In the mid-1910s, after his father’s tragic passing, a teenage Howe moved to Oregon to live with an uncle (another example of the widespread Chinese American community about which I wrote at length in yesterday’s post). While there he began a brief (1915-16) career as a semi-pro bantamweight boxer, compiling an impressive record of five wins (1 by KO), 2 losses (none by KO), and one draw. I honestly don’t want to say much more in this paragraph, because what I really hope is that you will check out that above hyperlinked BoxRec page on Howe’s boxing career and statistics for what I can promise will be one of the most delightful surprises (in the page’s accompanying picture, which you can click on to embiggen if you so desire and believe me you will so desire) that this blog has ever featured.

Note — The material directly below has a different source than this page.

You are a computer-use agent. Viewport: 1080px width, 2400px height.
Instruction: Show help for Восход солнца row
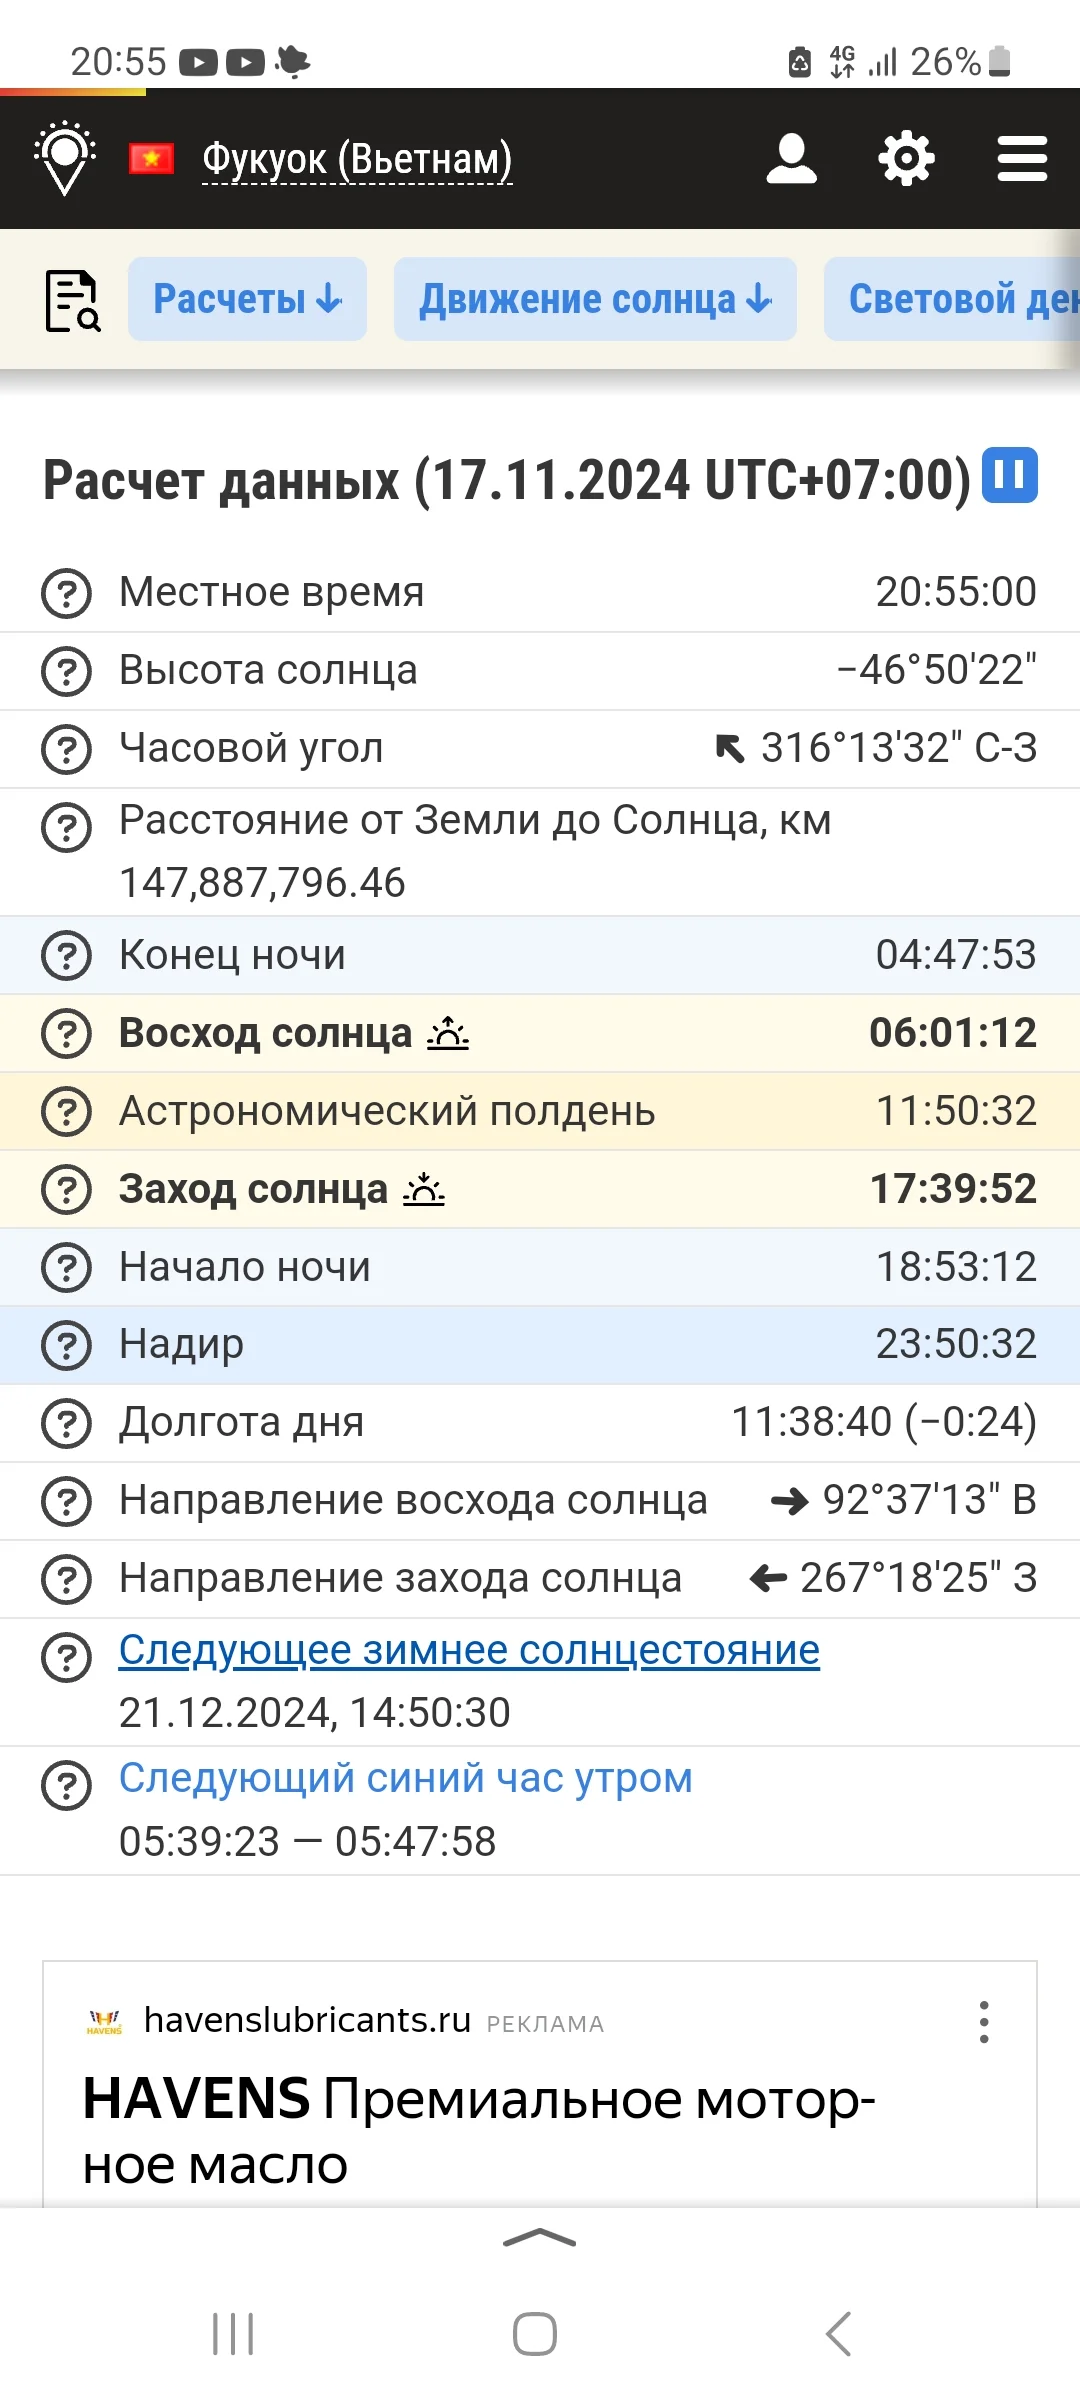(x=66, y=1033)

Welcome back! (If you went to that page already; if not, go and then come back, I’ll wait.) The world of American boxing was a big community by 1915, and so too was the American West, so I don’t want to overstate the connections here: but I still think we have to contextualize Howe’s boxing career with the famous, controversial, white supremacist fight that took place in Reno, Nevada in 1910. After all, both the reason for that fight (ie, Jack London’s white supremacist pleas to Jim Jeffries to come out of retirement) and the racial violence that erupted after it had to do with the presence of a boxer and boxing champion of color, with the boxing successes of the Black fighter Jack Johnson (including easily winning that 1910 fight with Jeffries). This Criterion Collection biography of James Wong Howe suggests that he took up boxing because he had been bullied in school, and thus that it was an expression of his own individual identity and power—but I have to say that any American of color joining the sport five years after that Jeffries-Johnson fight was also potently challenging the overarching white supremacist narratives it had featured and spawned.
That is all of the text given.